Lifting your little finger

Its amazing how the smallest things can often have the biggest impact and a little change that we make has a major ripple effect (or less ripples in this case..!) 

I’ve been experiencing a lot of change the past few months and have become very aware of my natural inclination to push to make things happen. We are taught at an early age that everything only comes from hard work, decisive behaviour and assertiveness. The ‘go-getter’ is most successful. In reality this is not the case.

Before you castigate me for this statement, bear with me for a moment, I’m not suggesting you sit and do nothing, however in our modern lives we are so bogged down in the ‘pursuit of..’ mode. Pursuit of happiness, pursuit of money, success and achievement. This results in a more or less absolute loss of ‘allowing’. Allowing feeling, allowing progress, allowing learning and growth. The spiritual people will tell you its about ‘just being’.

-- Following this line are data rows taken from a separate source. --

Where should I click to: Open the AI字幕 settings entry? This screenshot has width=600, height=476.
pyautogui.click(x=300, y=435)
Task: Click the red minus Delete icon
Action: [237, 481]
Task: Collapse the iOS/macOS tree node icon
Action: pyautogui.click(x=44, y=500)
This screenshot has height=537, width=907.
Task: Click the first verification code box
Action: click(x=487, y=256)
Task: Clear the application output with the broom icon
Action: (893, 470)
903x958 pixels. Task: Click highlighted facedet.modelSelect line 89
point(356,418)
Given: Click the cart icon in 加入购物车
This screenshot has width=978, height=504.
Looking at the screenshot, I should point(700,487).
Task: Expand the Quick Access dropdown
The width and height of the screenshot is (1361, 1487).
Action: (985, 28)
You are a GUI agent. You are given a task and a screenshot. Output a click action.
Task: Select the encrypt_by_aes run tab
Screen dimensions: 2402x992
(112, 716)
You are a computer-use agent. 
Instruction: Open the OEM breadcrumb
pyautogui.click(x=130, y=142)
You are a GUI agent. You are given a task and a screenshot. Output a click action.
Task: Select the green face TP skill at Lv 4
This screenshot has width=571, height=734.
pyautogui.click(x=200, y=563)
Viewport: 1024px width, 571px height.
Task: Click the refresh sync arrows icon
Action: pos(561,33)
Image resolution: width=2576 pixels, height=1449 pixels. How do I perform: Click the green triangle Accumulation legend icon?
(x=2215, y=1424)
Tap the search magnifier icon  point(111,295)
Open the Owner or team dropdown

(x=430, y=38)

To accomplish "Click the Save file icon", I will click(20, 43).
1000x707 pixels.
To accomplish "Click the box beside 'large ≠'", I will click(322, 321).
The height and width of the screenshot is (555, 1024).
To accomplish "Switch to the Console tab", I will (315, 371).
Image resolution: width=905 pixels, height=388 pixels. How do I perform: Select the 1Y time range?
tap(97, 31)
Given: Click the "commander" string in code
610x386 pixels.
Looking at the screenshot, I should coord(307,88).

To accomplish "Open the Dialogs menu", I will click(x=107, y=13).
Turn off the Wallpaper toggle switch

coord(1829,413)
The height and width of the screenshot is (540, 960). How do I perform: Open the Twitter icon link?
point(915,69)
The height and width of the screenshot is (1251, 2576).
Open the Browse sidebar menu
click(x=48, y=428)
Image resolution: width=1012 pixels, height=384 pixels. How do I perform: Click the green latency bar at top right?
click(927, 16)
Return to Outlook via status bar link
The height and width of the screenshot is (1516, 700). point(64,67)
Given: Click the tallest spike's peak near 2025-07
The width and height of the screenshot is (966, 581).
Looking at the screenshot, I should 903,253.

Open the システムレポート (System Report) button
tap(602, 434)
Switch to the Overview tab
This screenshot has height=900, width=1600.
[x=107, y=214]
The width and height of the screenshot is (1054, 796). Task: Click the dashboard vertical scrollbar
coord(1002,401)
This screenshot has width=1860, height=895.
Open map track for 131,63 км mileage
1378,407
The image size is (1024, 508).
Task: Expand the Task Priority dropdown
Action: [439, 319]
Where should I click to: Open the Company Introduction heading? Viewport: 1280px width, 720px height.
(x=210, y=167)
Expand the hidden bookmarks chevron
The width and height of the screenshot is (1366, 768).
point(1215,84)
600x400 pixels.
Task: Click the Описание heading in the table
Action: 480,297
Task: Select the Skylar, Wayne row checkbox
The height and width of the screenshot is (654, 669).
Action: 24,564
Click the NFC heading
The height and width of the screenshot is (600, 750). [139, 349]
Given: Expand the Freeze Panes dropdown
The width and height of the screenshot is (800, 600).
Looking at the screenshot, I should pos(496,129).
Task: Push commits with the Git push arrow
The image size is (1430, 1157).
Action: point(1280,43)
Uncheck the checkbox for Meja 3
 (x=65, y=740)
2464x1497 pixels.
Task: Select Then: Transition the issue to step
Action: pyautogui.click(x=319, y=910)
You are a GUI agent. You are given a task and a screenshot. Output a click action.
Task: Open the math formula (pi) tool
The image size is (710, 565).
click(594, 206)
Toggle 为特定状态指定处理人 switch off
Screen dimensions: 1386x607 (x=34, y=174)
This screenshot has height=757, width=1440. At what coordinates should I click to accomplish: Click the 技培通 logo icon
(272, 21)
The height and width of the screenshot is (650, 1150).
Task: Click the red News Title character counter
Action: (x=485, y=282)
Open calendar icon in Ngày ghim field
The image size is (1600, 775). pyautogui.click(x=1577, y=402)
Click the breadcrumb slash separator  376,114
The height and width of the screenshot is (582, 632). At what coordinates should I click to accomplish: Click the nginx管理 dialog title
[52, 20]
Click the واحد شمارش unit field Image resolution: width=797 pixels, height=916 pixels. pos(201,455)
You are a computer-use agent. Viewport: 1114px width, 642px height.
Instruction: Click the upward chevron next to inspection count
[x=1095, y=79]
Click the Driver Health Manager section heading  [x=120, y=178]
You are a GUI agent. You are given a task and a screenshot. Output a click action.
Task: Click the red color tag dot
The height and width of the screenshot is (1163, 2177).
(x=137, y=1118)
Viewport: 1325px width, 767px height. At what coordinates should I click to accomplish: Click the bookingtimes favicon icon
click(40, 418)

I’ve tried to pay attention to this concept of allowing over the past few months and have been amazed at the results. 

On a physical level in my swimming my pinkie finger taught me the lesson. I’ve been noticing that I tend to splash more when doing faster swim sets but I don’t necessarily swim any faster – I think I do because I’m pushing and ‘going hard’. But the stopwatch tells the true story. My swim coach suggested that I seem to drop my left hand and thus elbow early and lose some of the pull through power. His simple solution was to lift my pinkie finger more once my hand enters the water. I was sceptical of this for obvious reasons but when I tried it, the results were amazing. That slight pinkie movement seemed to ‘lock’ the elbow and naturally allow a stronger and longer pull through underwater. While it took a bit of practise, it resulted in a smoother and faster swim reflected in my times and with less splashing and excess movement.

In terms of the change I’m experiencing, every time I have attempted to ‘push’ the process, something happens to stop me. Initially this frustrated me but each time I realised that my pushing was getting in the way of a much better result that would come through my allowing.

Continuing the swimming analogy – often we believe we are getting ‘there’ more quickly because we are doing more but in fact we are splashing. If we back off a little, consider the stroke and change what is necessary, we move more smoothly, more efficiently, more effectively and eventually also with more speed. 

Stop, step back, consider, allow and then move forward at the right time.